Our Microsoft SQL Servers are running on Windows Servers which are part of an Active Directory domain.
For easy user management, our SQL authorization is set up by using the Active Directory User Groups as explained in this post.
Now this works fine as long as everyone is working inside the domain. People login to their computer using their AD credentials and can connect to the SQL server by using the "Windows Authentication".
Problem is that our users will also be working on other client computers which are not part of the Active Directory domain (and adding them to the domain is not an option).
I was hoping they could simply keep using their AD credentials to login to the server by using the AD authentication as mentioned in the SQL Server login screen.
However this does not seem to be working.
Logging in with Acive Directory Password Authentication gives certificate issues.
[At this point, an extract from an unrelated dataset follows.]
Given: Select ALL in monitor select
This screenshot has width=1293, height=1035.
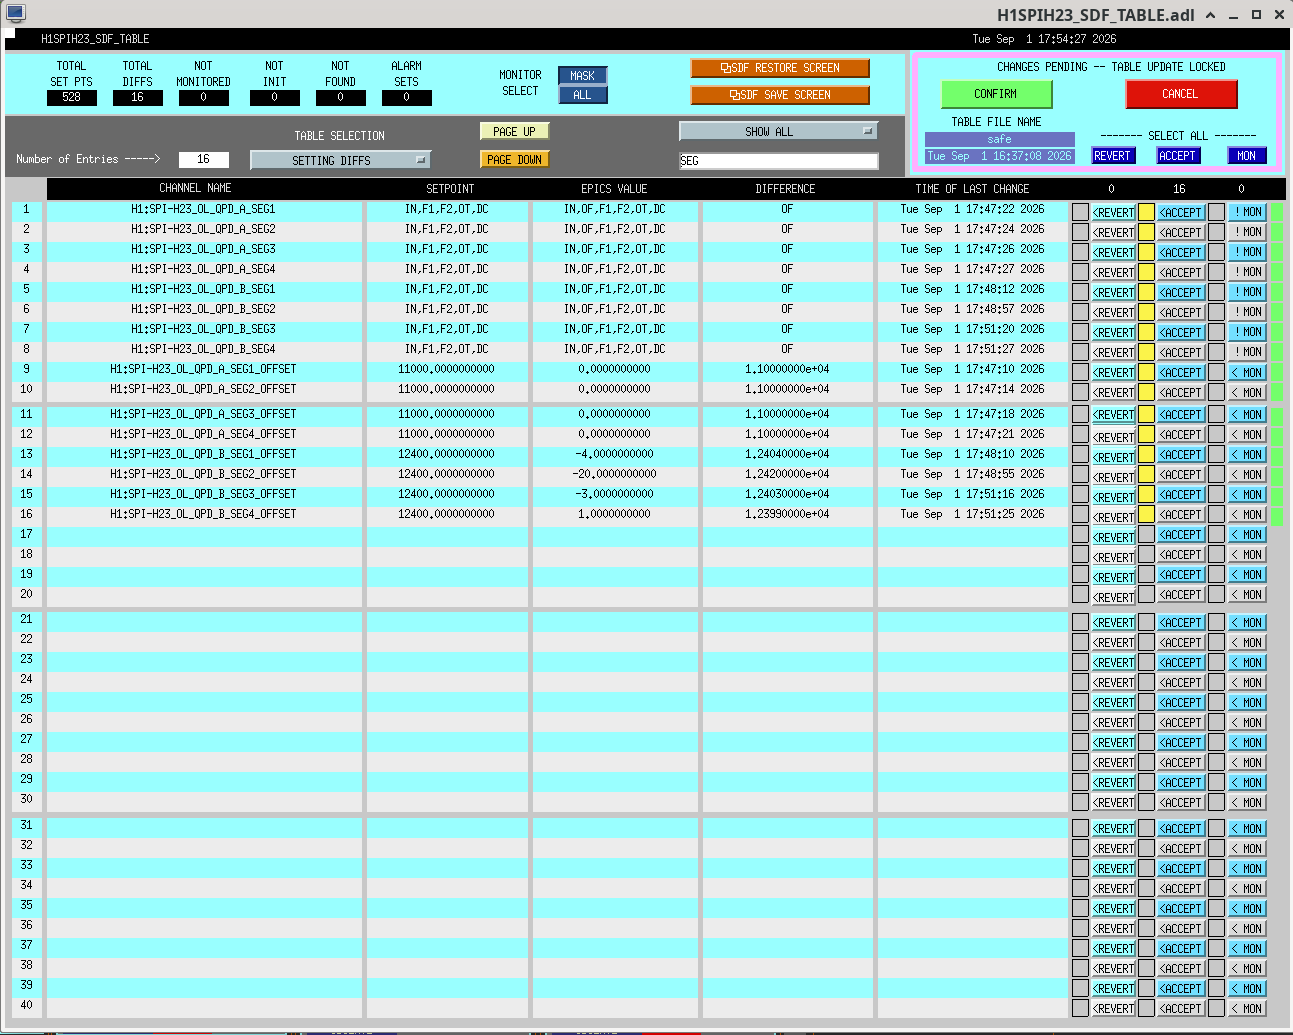Looking at the screenshot, I should (582, 95).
Error: "The certificate chain was issued by an authority that is not trusted."
Cannot connect to x.x.x.x.
===================================
A connection was successfully established with the server, but then an error occurred during the login process. (provider: SSL Provider, error: 0 - The certificate chain was issued by an authority that is not trusted.) (.Net SqlClient Data Provider)
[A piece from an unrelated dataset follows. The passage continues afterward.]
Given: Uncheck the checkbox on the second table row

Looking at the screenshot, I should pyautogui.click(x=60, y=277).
------------------------------
For help, click: http://go.microsoft.com/fwlink?ProdName=Microsoft%20SQL%20Server&EvtSrc=MSSQLServer&EvtID=-2146893019&LinkId=20476 (page does not exist)
Oddly enough, if I go to the "options" settings at the login window and check the box "trust server certificate". I suddenly am NOT able to connect to the server and I simply get the error.
Cannot connect to x.x.x.x.
===================================
Login failed for user ''. (.Net SqlClient Data Provider)
Is the setup I want to achieve possible? And if so, how can I achieve it? :)
Recap: SQL Servers are running in AD domain, users have AD credentials but also need to be able to login from client computers NOT part of the AD domain with their AD credentials.